### TASK TO COMPLETE
The answer must be every line below that contains the string "button".
++++ DATA SUPPLIED
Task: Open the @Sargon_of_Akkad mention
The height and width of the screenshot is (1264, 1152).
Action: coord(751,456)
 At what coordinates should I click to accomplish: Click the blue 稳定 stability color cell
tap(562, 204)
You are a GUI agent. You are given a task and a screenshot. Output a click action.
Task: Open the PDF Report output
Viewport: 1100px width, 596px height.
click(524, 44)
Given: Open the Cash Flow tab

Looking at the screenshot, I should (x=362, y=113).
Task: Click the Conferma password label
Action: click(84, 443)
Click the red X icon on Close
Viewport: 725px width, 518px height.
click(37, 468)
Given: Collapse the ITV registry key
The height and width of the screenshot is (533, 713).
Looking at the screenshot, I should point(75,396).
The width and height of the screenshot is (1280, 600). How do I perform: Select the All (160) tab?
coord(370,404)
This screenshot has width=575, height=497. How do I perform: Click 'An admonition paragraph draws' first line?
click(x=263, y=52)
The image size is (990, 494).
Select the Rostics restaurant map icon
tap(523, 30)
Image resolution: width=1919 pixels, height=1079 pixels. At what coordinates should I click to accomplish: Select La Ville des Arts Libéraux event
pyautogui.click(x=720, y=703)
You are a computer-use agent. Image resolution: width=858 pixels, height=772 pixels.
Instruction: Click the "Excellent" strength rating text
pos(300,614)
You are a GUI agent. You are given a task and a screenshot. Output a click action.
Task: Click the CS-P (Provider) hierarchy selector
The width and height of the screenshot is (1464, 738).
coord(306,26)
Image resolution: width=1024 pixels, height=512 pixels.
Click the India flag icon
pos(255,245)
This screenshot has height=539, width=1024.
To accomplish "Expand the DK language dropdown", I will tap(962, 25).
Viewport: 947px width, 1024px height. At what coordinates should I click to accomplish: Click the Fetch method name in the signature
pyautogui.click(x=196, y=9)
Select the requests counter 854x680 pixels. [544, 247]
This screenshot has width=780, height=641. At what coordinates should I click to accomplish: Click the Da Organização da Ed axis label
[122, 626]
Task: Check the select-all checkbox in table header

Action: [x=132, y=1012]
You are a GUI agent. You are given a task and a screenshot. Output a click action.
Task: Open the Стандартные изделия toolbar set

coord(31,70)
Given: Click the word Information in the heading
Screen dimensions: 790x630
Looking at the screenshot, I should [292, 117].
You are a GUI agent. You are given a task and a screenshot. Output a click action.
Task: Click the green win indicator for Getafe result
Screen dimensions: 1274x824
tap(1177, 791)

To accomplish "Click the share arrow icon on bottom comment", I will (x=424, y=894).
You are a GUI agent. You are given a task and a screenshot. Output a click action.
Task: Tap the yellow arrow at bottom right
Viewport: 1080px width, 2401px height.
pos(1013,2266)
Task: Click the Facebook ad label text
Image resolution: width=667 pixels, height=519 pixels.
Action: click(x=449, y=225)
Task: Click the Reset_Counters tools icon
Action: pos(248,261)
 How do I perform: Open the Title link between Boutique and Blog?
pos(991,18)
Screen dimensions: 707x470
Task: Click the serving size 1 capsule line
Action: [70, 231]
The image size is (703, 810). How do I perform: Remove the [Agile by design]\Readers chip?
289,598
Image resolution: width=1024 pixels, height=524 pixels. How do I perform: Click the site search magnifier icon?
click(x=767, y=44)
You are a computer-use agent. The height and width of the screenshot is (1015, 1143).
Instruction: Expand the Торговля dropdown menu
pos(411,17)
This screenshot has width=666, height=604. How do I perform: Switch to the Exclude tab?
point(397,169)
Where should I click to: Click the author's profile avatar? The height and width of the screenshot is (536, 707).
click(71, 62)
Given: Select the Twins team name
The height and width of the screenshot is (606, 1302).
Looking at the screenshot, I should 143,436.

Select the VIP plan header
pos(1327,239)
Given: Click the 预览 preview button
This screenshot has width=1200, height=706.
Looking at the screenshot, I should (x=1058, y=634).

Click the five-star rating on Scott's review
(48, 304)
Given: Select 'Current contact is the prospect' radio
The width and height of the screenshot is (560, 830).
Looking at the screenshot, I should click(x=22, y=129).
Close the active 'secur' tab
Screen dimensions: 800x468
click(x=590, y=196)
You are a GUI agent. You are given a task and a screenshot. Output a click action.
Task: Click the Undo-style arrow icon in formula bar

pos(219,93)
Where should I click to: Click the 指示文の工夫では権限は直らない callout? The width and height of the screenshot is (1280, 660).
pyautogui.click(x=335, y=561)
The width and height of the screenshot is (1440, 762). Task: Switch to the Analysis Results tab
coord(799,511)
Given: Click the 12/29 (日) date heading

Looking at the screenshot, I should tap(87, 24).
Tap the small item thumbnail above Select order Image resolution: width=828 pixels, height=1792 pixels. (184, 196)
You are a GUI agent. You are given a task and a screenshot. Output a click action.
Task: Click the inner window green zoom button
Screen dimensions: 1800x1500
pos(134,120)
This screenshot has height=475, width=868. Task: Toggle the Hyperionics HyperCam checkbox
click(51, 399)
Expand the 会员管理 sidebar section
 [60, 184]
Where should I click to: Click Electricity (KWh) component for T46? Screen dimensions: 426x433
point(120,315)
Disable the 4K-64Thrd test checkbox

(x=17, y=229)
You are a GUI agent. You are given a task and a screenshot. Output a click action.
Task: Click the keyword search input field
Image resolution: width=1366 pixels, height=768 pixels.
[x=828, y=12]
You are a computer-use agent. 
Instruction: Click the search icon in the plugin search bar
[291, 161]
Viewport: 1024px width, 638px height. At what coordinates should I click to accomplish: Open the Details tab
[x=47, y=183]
++++++++
### EXERCISE RESPONSE
Given: Click the 预览 preview button
Task: Click the inner window green zoom button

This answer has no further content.